Deep in vivo phenotyping in C. elegans can identify subtle alleles.

Most human diseases are not driven by single genes, but instead, arise most likely from subtle and complex interactions between multiple genes and other factors. Identifying these genes and interactions is difficult, precisely because they are often hidden from conventional experimental methods and analysis.

Forward genetic screens, for example, have been used for decades in model organisms to understand the genetic basis of biology and disease. While several important genes and their functions have been discovered using forward genetics, reliance on outdated analytical methods is potentially hindering progress. In her lab at the Georgia Institute of Technology, Hang Lu and colleagues at Stanford University have developed an analysis method for deep in vivo phenotyping that makes forward genetic screens from C. elegans more sensitive and therefore, more capable of discovering subtle alleles (Nat. Commun. 7, 12990; 2016).

Lu's lab has worked for years developing high-throughput experimental methods, such as microfluidic devices, to help with the physical process of gathering phenotypic data from worms, but realized that at the other end of the experiment—the analysis of data—tools have lagged behind. “In the past, the process of forward genetics was bottlenecked by handling of the animals...but, we now realize that there is a second bottleneck: how do we identify a mutant as a mutant? This is where we think some new and interesting questions lie,” explains Lu.

While methods abound for targeting and disrupting specific genes in model organisms, the analytical methods used by most labs to phenotype resulting mutants are not significantly different from those used decades ago. As Lu comments, “labs typically do this by eye, which means they look at the animals under a microscope and subjectively call out whether an animal is an interesting mutant or not.” While this process might work well enough for mutations causing gross disruptions to animal physiology or anatomy, for subtle alleles whose functions are less obvious, mutants might fly under the radar and be missed completely. “At some point, we want to get into problems that are relevant for human diseases, where the phenotype may not be so dramatic anymore,” says Lu.
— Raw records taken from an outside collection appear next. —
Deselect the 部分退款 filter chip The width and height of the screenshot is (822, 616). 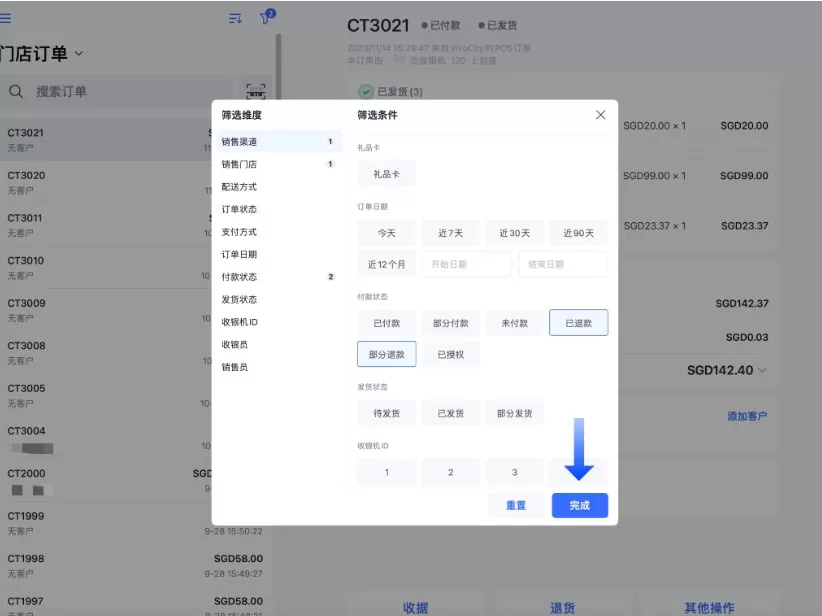tap(386, 354)
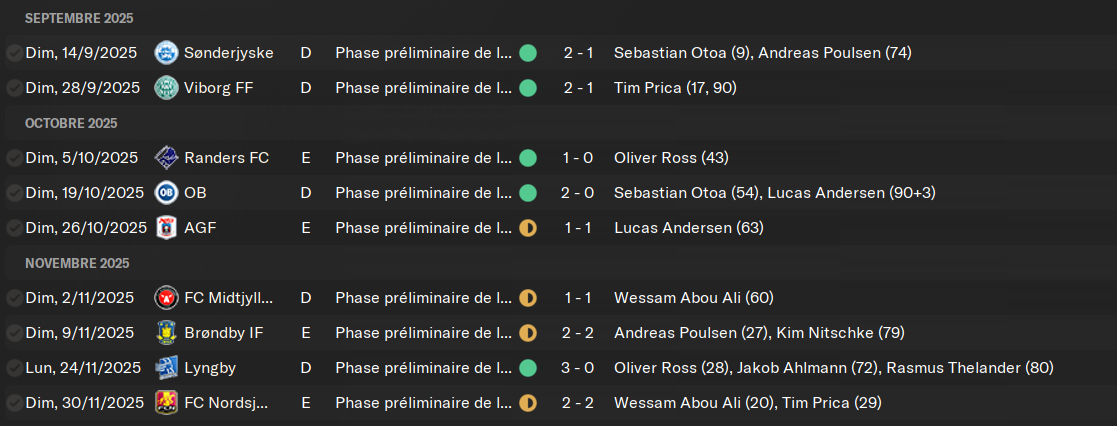This screenshot has height=426, width=1117.
Task: Click the FC Nordsjælland club badge
Action: pyautogui.click(x=166, y=403)
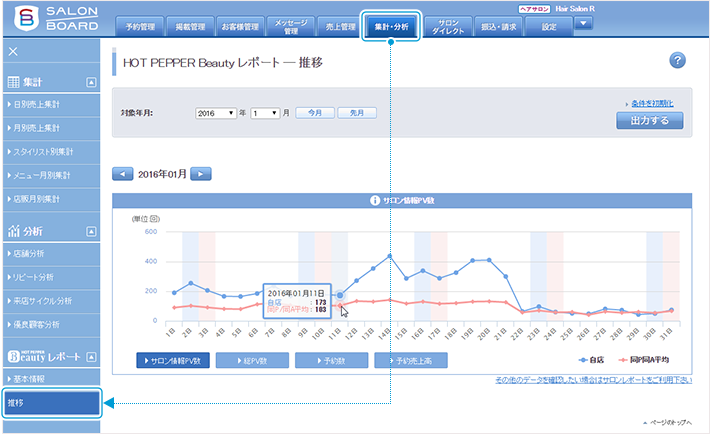Collapse the 集計 sidebar section
710x436 pixels.
click(x=91, y=82)
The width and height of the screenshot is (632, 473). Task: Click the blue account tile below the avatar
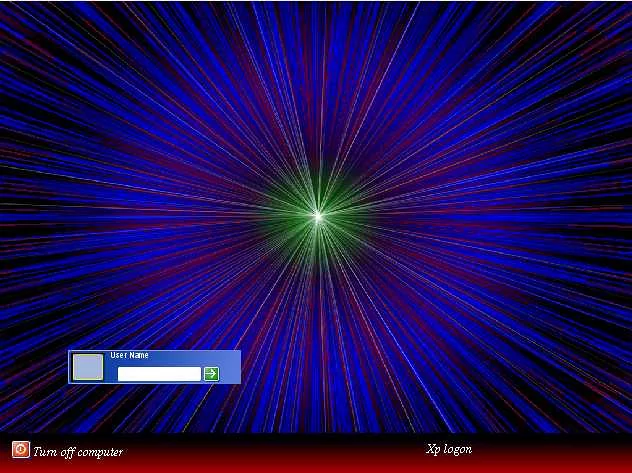(88, 383)
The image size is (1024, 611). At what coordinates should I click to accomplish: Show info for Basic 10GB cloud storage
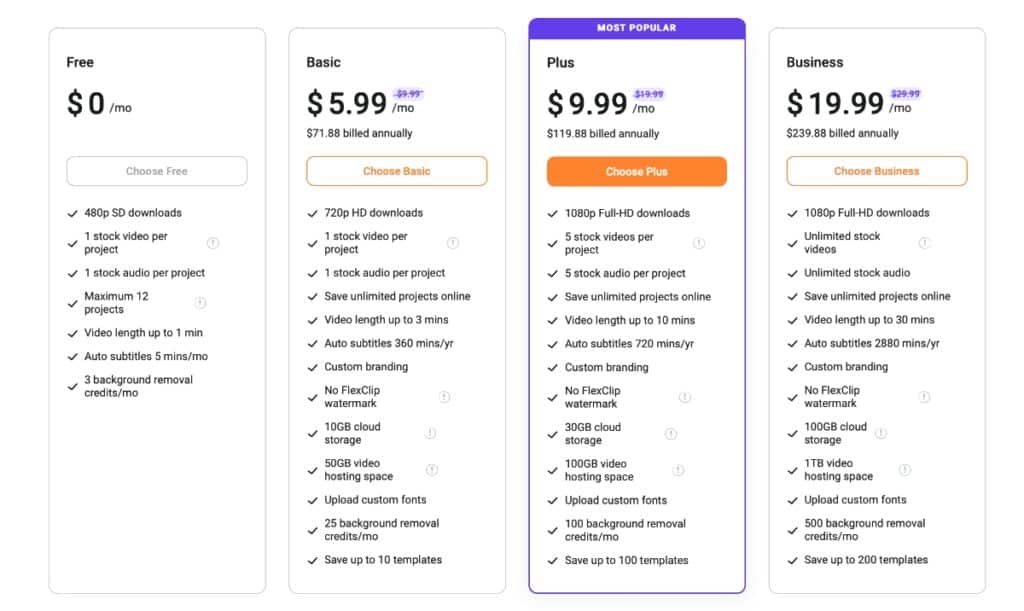tap(430, 433)
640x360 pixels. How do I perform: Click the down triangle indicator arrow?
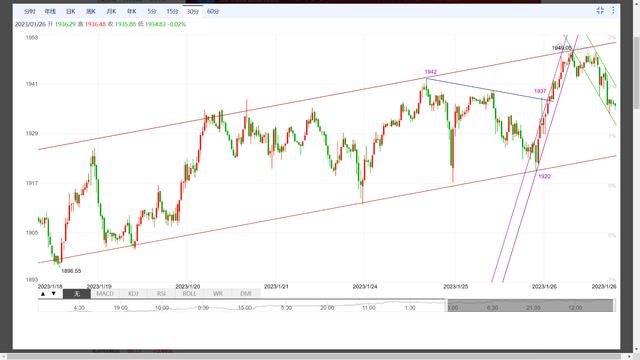point(53,293)
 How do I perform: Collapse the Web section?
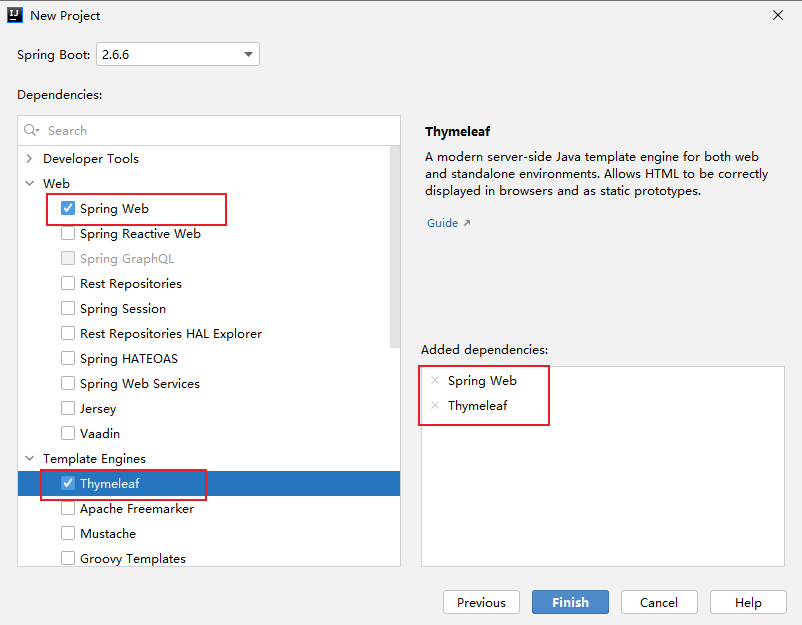coord(29,183)
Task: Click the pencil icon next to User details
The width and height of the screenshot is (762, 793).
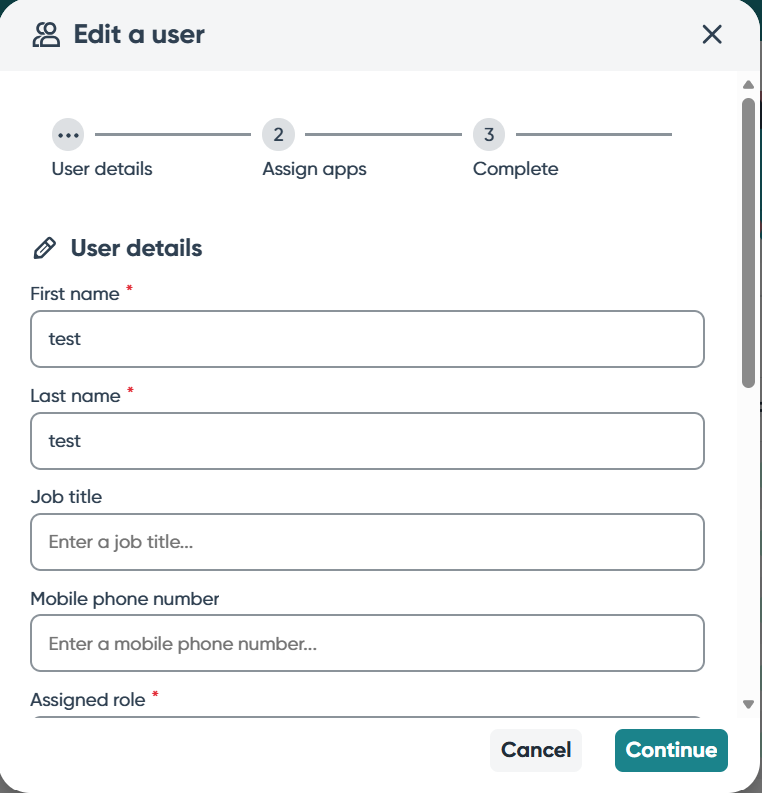Action: [44, 249]
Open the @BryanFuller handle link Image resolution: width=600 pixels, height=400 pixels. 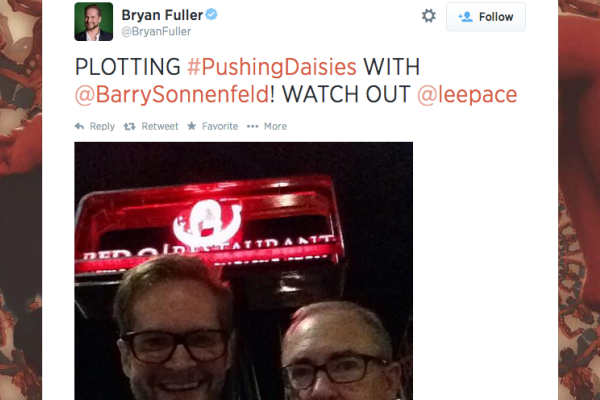156,31
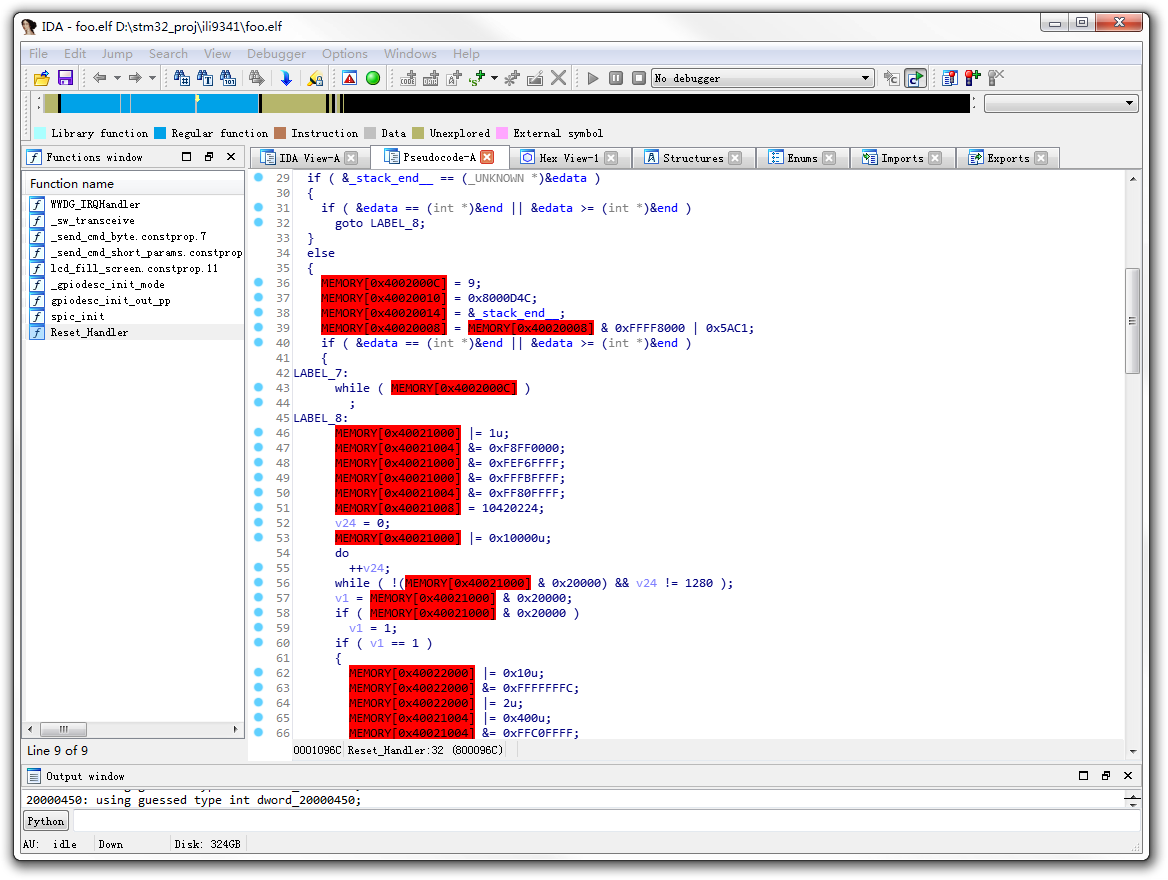Click the Open file folder icon
The image size is (1168, 880).
pyautogui.click(x=42, y=78)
Schematic of synaptic patterning and difficulties in phenotyping subtle mutants. Image adapted from Nat. Commun. 7, 12990; 2016

Another important, but often overlooked, component to phenotyping is the role of phenotypic heterogeneity. Even isogenic strains can show considerable variability from animal to animal, and while some groups chalk this up to experimental noise, some of the variance is biological in origin and potentially important. Rather than viewing this “biological noise” as a nuisance, Lu believes that this phenotypic heterogeneity could help shed light on genetic function.

The team's new analysis platform, which relies on the statistical technique of logistic regression, enabled Lu and her colleagues to address these problems of hidden traits and variability, and identify mutant animals with subtle phenotypic changes, even within heterogeneous populations. Using synaptic patterning in C. elegans as a test case for their analysis, the team imaged GFP-labeled synaptic puncta on the DA9 motor neuron in thousands of wild-type and mutant animals. Rather than just “eyeballing it,” for each animal screened, their analysis platform extracted up to 76 features for multidimensional profiling of phenotypic traits.

Wild-type and previously identified strong mutants showed significant levels of variance in single phenotypic features—such as puncta size—indicating that previous screens may have missed mutants with more subtle phenotypes. To see how well their logistic regression approach could work at identifying new mutants, the group performed a forward genetic screen and identified several novel alleles affecting synaptic patterning. Consistent with their reasoning for developing a multidimensional analysis platform, they found that subtle mutants could be accurately identified, but only when using multiple features, including population-based statistical features, like differences in variance.

While Lu acknowledges there are limitations for this type of image-based analysis in vivo—adding additional markers for better phenotyping into an animal and imaging pipeline can be challenging—she hopes the group's analytical method will help further increase adoption of C. elegans to help characterize subtle alleles and drug leads that might have more bearing on a variety of human disease states.